• **Material to process**:
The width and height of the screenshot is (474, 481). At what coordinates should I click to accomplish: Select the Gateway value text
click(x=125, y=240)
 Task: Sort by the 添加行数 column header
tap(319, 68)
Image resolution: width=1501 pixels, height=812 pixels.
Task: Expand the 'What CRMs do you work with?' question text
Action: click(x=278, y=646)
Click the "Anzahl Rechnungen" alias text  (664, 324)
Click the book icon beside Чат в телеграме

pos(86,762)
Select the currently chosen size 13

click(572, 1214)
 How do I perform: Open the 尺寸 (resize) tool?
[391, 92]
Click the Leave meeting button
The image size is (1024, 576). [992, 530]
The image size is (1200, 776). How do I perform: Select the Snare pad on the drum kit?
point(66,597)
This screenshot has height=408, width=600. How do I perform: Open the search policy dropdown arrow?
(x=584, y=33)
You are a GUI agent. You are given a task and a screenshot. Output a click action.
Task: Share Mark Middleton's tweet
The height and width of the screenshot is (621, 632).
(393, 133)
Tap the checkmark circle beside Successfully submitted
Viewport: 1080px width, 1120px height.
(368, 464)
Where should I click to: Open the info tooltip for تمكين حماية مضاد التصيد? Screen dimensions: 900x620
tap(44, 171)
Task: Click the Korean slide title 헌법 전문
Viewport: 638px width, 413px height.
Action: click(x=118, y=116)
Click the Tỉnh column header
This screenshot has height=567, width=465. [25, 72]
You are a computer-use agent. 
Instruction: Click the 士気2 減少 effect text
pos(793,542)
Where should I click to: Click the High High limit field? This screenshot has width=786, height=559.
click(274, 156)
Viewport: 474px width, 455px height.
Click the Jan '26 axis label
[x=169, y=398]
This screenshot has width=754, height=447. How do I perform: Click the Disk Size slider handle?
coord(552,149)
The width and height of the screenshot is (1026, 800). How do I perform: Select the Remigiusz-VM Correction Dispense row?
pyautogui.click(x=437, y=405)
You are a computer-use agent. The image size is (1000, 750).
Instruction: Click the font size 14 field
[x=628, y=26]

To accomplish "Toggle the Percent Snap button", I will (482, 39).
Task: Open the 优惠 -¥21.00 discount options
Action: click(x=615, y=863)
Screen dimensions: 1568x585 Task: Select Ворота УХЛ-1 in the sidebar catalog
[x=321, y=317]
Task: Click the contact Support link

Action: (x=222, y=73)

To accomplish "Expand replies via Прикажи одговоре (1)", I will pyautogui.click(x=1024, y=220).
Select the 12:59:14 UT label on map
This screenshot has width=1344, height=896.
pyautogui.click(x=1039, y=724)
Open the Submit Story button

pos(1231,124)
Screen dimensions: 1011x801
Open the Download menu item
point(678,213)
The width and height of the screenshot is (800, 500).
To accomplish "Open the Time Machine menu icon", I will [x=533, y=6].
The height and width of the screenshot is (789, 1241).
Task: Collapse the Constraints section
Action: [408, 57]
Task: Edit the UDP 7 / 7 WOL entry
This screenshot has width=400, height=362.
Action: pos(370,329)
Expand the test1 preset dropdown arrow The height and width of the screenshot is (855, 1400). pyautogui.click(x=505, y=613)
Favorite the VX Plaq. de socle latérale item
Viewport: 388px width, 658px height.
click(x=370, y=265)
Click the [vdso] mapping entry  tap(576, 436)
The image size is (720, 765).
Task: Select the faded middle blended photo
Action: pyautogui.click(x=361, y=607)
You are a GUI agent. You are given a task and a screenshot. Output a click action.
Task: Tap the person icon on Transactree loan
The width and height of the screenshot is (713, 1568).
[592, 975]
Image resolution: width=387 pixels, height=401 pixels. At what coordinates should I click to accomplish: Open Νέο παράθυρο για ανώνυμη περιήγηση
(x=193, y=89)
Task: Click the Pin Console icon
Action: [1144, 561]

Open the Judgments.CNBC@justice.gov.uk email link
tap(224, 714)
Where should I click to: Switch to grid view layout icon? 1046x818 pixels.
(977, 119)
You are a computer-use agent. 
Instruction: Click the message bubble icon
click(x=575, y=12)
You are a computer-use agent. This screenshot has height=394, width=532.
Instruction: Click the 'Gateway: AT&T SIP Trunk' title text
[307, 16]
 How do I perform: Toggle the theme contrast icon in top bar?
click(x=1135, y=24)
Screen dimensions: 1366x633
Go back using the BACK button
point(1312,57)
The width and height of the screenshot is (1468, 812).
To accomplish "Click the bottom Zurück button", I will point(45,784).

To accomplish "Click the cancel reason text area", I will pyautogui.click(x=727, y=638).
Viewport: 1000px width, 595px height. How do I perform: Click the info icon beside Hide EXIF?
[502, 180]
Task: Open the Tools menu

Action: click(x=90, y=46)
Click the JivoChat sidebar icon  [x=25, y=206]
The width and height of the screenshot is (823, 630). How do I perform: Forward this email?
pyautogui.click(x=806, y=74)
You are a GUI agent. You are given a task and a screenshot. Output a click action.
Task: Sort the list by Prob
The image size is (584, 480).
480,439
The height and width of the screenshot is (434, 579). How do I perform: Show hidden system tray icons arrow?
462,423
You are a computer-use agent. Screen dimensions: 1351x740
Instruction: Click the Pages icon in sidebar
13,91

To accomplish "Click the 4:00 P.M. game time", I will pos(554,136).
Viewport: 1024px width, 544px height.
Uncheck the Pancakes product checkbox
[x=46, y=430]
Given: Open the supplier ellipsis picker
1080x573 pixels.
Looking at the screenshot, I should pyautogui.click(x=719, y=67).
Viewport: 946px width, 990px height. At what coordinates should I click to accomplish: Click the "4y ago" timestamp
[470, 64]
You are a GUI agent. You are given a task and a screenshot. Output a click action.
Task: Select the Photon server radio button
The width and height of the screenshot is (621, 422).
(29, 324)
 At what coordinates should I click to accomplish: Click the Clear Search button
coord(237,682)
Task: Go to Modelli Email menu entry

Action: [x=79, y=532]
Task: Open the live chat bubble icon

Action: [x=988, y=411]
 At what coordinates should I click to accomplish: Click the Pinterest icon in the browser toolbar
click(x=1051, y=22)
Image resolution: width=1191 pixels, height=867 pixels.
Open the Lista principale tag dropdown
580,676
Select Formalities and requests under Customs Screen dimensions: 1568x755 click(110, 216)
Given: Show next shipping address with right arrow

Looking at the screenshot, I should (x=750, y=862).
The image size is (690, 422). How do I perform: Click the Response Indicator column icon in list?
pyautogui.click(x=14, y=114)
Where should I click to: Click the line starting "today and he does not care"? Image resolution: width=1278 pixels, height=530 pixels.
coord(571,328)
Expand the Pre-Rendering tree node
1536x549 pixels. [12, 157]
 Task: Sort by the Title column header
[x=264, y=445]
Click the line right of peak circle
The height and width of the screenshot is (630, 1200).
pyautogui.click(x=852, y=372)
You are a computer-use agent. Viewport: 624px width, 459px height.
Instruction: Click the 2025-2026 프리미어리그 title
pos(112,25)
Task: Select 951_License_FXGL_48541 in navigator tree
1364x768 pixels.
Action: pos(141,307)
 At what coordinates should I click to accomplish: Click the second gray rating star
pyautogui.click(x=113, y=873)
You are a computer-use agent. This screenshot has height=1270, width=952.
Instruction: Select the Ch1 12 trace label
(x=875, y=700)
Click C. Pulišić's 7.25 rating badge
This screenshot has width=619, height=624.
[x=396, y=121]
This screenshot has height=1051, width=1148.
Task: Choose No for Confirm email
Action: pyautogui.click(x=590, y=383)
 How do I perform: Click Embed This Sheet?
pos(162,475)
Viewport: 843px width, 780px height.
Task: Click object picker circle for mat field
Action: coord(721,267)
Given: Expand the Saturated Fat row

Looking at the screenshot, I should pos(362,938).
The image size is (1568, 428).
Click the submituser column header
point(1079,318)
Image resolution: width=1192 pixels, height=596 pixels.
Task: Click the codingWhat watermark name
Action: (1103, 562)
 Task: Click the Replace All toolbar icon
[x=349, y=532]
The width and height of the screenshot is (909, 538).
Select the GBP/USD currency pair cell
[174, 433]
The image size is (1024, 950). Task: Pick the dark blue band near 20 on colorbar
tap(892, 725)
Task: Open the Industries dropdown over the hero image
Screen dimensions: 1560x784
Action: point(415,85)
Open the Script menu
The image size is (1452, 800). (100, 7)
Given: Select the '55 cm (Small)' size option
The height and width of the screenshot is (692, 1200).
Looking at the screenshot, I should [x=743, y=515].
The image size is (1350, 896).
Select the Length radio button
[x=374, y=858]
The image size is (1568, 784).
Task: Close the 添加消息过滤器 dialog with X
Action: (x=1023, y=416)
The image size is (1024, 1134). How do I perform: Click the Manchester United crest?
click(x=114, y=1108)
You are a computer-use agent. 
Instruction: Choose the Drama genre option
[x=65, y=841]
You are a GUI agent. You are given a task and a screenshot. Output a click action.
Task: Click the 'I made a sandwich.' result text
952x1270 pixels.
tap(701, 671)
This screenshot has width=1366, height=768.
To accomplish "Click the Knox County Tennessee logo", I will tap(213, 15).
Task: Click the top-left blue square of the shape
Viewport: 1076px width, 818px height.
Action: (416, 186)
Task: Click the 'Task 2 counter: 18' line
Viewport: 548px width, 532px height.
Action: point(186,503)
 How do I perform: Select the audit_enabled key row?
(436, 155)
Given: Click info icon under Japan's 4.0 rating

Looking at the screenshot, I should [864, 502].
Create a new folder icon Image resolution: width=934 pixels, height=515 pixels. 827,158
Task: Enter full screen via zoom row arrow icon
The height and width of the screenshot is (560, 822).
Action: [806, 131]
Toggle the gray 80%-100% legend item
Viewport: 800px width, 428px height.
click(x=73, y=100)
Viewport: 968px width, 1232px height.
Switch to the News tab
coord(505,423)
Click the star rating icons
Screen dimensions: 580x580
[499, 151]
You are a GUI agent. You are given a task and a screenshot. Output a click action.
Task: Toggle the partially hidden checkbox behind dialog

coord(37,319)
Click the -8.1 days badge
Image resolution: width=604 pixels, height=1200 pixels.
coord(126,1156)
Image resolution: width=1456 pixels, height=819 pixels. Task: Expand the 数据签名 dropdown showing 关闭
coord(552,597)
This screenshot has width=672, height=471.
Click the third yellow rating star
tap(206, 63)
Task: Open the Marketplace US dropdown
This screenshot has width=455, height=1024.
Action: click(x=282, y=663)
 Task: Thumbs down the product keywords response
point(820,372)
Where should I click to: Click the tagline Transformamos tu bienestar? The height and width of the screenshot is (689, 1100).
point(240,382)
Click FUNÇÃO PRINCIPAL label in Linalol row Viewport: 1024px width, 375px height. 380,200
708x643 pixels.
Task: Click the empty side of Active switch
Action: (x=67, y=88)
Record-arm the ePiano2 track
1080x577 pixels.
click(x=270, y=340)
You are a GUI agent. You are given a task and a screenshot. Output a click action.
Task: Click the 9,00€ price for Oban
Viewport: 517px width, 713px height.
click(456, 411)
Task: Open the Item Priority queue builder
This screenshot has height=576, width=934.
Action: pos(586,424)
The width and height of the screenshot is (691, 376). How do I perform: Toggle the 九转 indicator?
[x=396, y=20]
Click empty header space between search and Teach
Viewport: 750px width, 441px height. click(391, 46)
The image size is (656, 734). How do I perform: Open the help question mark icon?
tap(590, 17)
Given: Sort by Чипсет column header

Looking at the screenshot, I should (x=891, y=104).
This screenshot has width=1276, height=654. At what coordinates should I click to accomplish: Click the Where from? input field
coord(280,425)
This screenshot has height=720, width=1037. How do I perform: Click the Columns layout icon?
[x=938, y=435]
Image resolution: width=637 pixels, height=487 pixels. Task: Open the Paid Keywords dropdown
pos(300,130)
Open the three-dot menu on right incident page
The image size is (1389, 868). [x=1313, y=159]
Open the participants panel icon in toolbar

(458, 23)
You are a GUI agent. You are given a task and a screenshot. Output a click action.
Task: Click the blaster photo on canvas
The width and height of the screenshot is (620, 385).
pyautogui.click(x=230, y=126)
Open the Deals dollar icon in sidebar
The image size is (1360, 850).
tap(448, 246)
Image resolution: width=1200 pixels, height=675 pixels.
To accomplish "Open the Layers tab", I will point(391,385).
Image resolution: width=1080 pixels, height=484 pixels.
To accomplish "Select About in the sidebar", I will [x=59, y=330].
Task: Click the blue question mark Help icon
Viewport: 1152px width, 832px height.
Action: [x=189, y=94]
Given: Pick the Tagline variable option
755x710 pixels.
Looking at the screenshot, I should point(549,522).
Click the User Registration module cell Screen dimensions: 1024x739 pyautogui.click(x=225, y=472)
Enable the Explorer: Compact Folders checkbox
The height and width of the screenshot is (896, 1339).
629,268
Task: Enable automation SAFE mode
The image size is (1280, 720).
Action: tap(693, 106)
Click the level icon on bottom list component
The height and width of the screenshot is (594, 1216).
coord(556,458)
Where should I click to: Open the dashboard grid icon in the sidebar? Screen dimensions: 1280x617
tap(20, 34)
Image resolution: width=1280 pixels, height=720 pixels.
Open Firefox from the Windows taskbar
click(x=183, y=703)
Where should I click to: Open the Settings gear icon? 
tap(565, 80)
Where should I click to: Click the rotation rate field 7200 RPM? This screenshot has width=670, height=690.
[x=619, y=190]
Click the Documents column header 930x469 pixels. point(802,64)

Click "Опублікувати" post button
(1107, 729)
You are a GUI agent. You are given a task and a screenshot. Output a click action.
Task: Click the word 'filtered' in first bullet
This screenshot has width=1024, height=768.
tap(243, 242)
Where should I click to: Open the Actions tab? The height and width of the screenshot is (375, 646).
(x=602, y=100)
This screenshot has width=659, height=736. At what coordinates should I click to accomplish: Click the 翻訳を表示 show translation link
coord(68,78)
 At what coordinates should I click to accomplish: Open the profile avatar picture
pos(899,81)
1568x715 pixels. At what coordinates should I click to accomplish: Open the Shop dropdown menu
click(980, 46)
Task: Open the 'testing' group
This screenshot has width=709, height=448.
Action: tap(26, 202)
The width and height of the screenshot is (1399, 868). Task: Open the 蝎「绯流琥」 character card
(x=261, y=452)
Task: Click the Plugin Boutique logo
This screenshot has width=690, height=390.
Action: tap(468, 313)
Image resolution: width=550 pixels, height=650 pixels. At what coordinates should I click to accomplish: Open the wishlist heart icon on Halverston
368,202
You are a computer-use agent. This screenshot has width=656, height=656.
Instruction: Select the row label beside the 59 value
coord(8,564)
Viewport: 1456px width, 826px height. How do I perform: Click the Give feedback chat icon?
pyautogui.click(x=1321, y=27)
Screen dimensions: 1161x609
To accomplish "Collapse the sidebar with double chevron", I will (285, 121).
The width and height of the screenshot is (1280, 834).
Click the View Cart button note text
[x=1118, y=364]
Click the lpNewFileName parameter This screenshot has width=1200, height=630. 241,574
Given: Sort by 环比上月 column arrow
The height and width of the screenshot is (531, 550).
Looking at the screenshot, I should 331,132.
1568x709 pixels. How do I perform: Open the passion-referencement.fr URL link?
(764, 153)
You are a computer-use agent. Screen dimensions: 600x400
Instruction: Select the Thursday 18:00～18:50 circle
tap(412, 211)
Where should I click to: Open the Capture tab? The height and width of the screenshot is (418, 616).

• **Work instructions**: Show every line of the entries above where the word "logo" occurs.

• **Problem solution**:
To accomplish "Click the Knox County Tennessee logo", I will tap(213, 15).
Task: Click the Plugin Boutique logo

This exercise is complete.